RECORD SET: Begin

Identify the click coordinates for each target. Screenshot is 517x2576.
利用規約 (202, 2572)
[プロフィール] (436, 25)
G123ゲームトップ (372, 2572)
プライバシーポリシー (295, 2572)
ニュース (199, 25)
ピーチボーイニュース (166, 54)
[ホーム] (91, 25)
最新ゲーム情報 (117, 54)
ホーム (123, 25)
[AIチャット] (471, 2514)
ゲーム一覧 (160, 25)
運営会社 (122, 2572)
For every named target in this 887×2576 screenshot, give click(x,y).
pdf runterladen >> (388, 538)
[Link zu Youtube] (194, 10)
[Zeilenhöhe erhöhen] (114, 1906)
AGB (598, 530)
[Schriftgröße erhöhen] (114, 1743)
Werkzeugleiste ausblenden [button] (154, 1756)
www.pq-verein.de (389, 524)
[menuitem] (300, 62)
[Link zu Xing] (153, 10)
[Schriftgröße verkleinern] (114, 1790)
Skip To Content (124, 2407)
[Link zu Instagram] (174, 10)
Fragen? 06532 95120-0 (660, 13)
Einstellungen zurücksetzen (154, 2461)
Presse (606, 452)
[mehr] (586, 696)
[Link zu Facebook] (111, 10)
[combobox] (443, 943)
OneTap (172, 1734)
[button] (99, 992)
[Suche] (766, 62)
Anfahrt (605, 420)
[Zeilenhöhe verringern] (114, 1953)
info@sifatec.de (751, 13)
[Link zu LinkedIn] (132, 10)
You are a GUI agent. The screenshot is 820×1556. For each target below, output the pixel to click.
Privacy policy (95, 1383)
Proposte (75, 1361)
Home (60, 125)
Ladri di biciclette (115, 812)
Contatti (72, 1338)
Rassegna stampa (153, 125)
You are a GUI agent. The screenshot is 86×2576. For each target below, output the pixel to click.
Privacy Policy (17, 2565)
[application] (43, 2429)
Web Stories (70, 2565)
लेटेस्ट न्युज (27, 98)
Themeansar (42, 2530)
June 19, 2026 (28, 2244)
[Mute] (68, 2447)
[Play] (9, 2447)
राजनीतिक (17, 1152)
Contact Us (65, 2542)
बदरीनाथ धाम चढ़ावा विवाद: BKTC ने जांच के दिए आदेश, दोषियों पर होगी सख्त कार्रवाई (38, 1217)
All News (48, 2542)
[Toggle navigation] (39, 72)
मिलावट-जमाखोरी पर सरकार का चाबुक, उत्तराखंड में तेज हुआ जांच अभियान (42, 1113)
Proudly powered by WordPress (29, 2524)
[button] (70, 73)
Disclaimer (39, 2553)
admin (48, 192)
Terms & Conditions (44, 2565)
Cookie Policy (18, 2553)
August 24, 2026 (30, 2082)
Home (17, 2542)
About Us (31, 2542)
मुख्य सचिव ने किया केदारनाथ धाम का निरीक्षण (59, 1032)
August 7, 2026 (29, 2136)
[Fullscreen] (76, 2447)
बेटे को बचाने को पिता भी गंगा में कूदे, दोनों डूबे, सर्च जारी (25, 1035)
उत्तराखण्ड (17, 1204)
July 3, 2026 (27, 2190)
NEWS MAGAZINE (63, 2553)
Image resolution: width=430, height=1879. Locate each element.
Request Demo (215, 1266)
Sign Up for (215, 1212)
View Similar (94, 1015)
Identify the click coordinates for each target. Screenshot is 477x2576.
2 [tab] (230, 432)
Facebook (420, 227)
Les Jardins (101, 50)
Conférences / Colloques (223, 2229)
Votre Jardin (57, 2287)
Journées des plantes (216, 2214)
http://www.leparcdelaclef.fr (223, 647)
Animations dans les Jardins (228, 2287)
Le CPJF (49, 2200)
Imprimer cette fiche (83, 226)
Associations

RECORD SET: End

Beginning with the line that contains "July 3, 2026 (27, 2190)", set down every line through the end of the data without change.

July 3, 2026 (27, 2190)
NEWS MAGAZINE (63, 2553)
Image resolution: width=430, height=1879. Locate each element.
Request Demo (215, 1266)
Sign Up for (215, 1212)
View Similar (94, 1015)
Identify the click coordinates for each target. Screenshot is 477x2576.
2 [tab] (230, 432)
Facebook (420, 227)
Les Jardins (101, 50)
Conférences / Colloques (223, 2229)
Votre Jardin (57, 2287)
Journées des plantes (216, 2214)
http://www.leparcdelaclef.fr (223, 647)
Animations dans les Jardins (228, 2287)
Le CPJF (49, 2200)
Imprimer cette fiche (83, 226)
Associations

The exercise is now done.